0, 1, 2, 3, 4, 5, 6, 7, 8, 9, 10

0, 2, 4, 6, 8, 10, 12, 14, 16, 18, 20

We can tell by looking at the two lists that the second set of numbers is exactly two times (2x) the first set. In fact, they’re 100% correlated because each number in the second list is **exactly** 2x the first set. We can add one to each number, giving us a third set of numbers:

1, 3, 5, 7, 9, 11, 13, 15, 17, 19, 21

In this case, the second numbers are still 100% correlated because they’re **exactly** 2x+1 the first set of numbers.

But standard correlation assumes that the relationship between two sets of numbers is linear, of the form Y = mX + b (where ‘*m*‘ is the slope and ‘*b*‘ is the offset – 2 and 1 respectively in the example above). If we break that linear relationship, the correlation drops. In the case where we have a new set of numbers where each entry is equal to the first set times itself (x^{2}), the correlation drops from 100% (usually displayed by math programs as “1”) to 0.963.

0, 1, 4, 9, 16, 25, 36, 49, 64, 81, 100

If the linear relationship has a negative slope (in the case where we have negative numbers from 0 to -10, for example), then the relationship is -1 (-100%). And if there’s no linear relationship between two sets of numbers, correlation will be exactly 0. As a practical matter, only very large lists of random numbers have 0 correlation.

## What is causation?

“Causation” is just a fancy mathematical/scientific word for a cause-effect relationship between two things. In our first example above, the second list of numbers was exactly 2x the first list of numbers because I defined them that way. If I changed the first set to be something other than the whole numbers between 0 and 10 inclusive, the second set would change too. And because the third and fourth sets are also changing with the first, we can say that they’re all **caused** by the first set of numbers and the mathematical relationship I defined for each of them.

So where does the whole “correlation does not equal causation” thing come from?

Let’s say we have two lists of numbers where one list is twice that of the other, like so:

0, 1, 2, 3, 4, 5, 6, 7, 8, 9, 10

0, 2, 4, 6, 8, 10, 12, 14, 16, 18, 20

We know from above that they’ll be 100% correlated with each other. But let’s also say that the first one is days of the month while the second is the number of people sitting in a waiting area. Clearly we can’t simply multiply the days of the week by 2 and magically convert a day into a person (or 10 days into 20 people). So in this example the two sets of numbers are 100% correlated, but that’s just a coincidence of the two sets of numbers.
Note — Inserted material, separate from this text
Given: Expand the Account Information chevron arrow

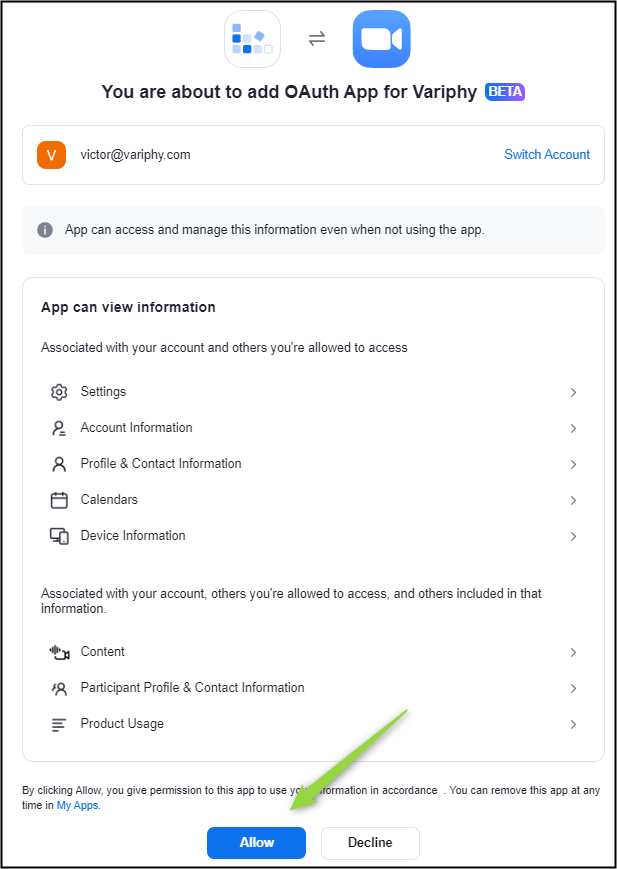Looking at the screenshot, I should click(x=573, y=428).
This is one of the more complicated problems in science, and especially climate science. There’s a high degree of correlation between rising CO_{2}levels and the rising global temperatures, but that might just be a coincidence of the numbers. Thankfully, there’s a bunch of scientists who have taken it upon themselves to figure out exactly how to determine if the relationship between CO

_{2}and temperature is merely coincidence or whether one is caused by the other. The published results of this research are called “attribution studies,” and the increase in global temperature was attributed to CO

_{2}by 2000 and has been checked and rechecked many times since. At this point the attribution studies have become so strong that there’s essentially no question that CO

_{2}is the main driver of global warming.
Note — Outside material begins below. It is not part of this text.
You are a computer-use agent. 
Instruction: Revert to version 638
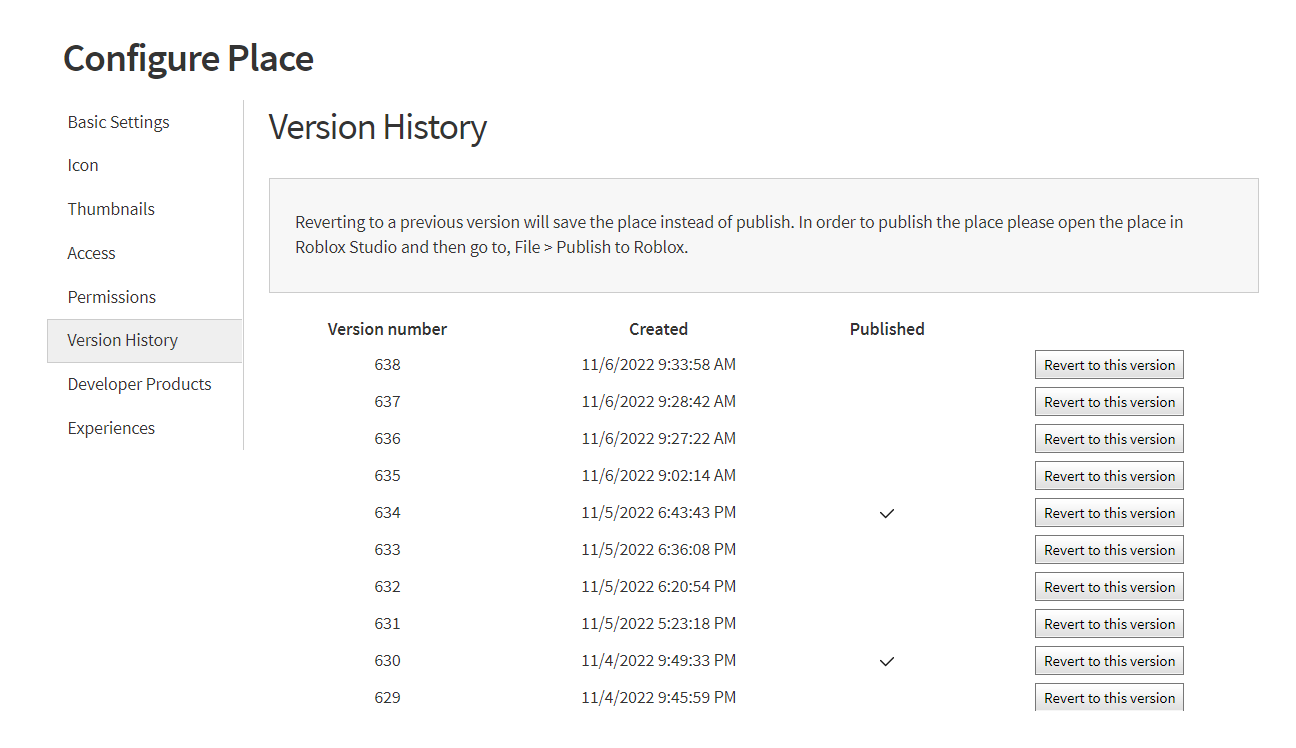pyautogui.click(x=1109, y=365)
## What about periods where there isn’t much correlation between two sets of numbers?

There are some people who reject the attribution studies, however, even though it pretty much takes breaking the laws of physics for CO_{2}

*not*to be the main driver of global warming. One of the justifications offered to reject CO

_{2}as the main cause is by claiming (incorrectly) that there wasn’t any correlation between CO

_{2}and global temperature rise over the last 15-20 years. If they were right, wouldn’t the lack of correlation mean that there can’t be causation?

Not at all. In fact, there are cases where causation is well known, but there is very little obvious correlation. To see how this would work, let’s look at those lists of numbers again. We’ll start from the original list of numbers:

0, 1, 2, 3, 4, 5, 6, 7, 8, 9, 10

But to the second list, let’s add a random number that’s either -1, 0, or 1:

-1, 3 , 4, 6, 8, 11, 12, 14, 15, 19, 21

The additional noise created by the random numbers reduces the correlation from 1 to 0.994. The correlation isn’t perfect anymore, but it’s so close that we can still easily see that the two numbers are still correlated and, since we know that I defined the mathematical relationship myself, we know that there’s still causation. But what if we make it so that the random number we add to the second list is between -10 and +10? Now the list becomes this:

8, 9, -2, 14, 16, 0, 5, 24, 15, 12, 29

In this case, the correlation fell from 1 to 0.57. That’s more correlated than random numbers, but it’s clearly not very good. So even though we **know** that there’s a causal relationship between the first and third lists of numbers, we can’t see it in the math. Or rather, we can’t see it *yet*.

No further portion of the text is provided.